Optimistically, we think that engaging with people you disagree with is worth your time, and so is being nice! Pessimistically, there are many dynamics that can lead discussions on Culture War topics to become unproductive. There's a human tendency to divide along tribal lines, praising your ingroup and vilifying your outgroup - and if you think you find it easy to criticize your ingroup, then it may be that your outgroup is not who you think it is. Extremists with opposing positions can feed off each other, highlighting each other's worst points to justify their own angry rhetoric, which becomes in turn a new example of bad behavior for the other side to highlight.

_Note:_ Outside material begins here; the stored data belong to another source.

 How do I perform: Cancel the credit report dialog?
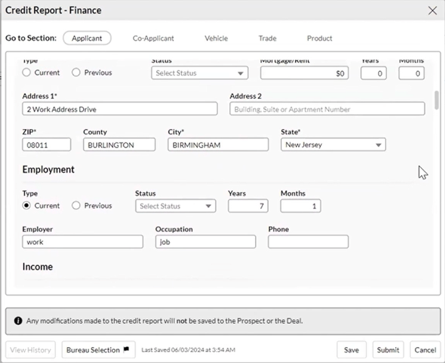(x=425, y=350)
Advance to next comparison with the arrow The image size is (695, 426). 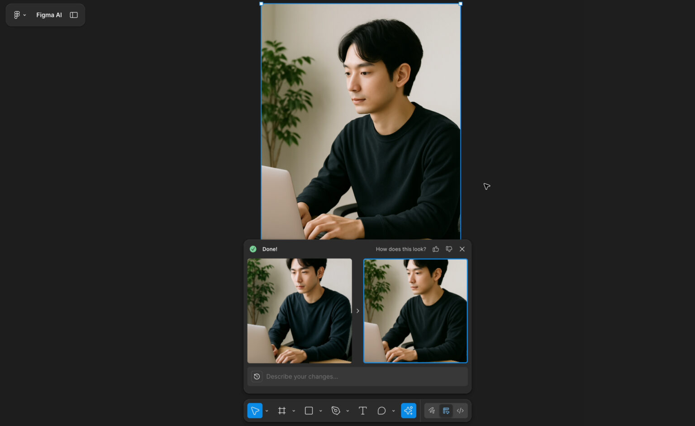pyautogui.click(x=357, y=311)
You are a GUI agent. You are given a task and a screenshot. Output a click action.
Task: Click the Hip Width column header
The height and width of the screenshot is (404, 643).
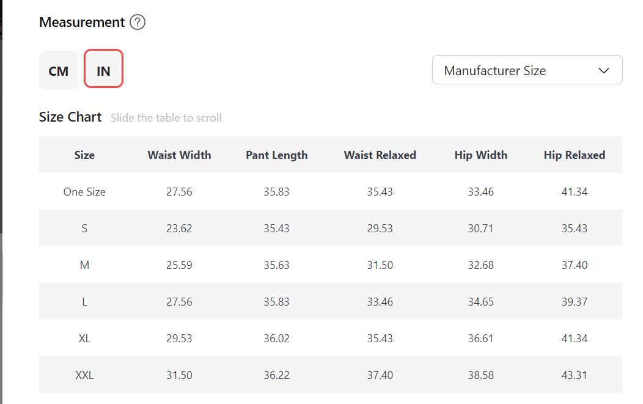point(480,155)
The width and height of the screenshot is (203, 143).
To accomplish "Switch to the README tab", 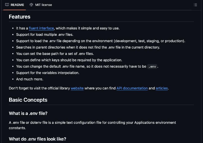I will click(15, 5).

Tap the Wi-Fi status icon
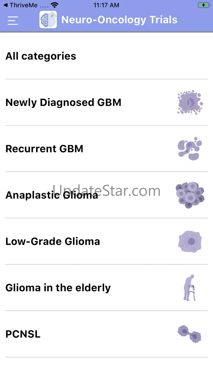[55, 5]
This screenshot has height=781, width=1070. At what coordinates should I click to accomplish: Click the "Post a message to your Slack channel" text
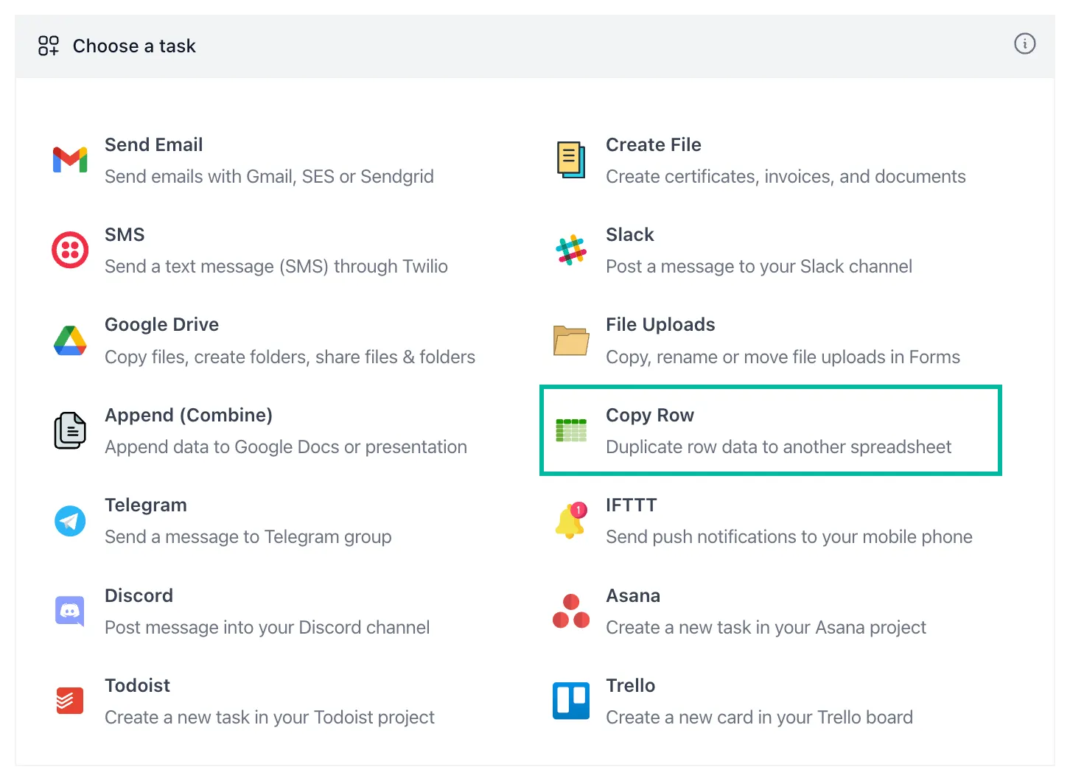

We would like to avoid these negative dynamics. Accordingly, we ask that you do not use this thread for waging the Culture War. Examples of waging the Culture War:
-
Shaming.
-
Attempting to 'build consensus' or enforce ideological conformity.
-
Making sweeping generalizations to vilify a group you dislike.
-
Recruiting for a cause.
-
Posting links that could be summarized as 'Boo outgroup!' Basically, if your content is 'Can you believe what Those People did this week?' then you should either refrain from posting, or do some very patient work to contextualize and/or steel-man the relevant viewpoint.
In general, you should argue to understand, not to win. This thread is not territory to be claimed by one group or another; indeed, the aim is to have many different viewpoints represented here. Thus, we also ask that you follow some guidelines:
-
Speak plainly. Avoid sarcasm and mockery. When disagreeing with someone, state your objections explicitly.
-
Be as precise and charitable as you can. Don't paraphrase unflatteringly.
-
Don't imply that someone said something they did not say, even if you think it follows from what they said.
-
Write like everyone is reading and you want them to be included in the discussion.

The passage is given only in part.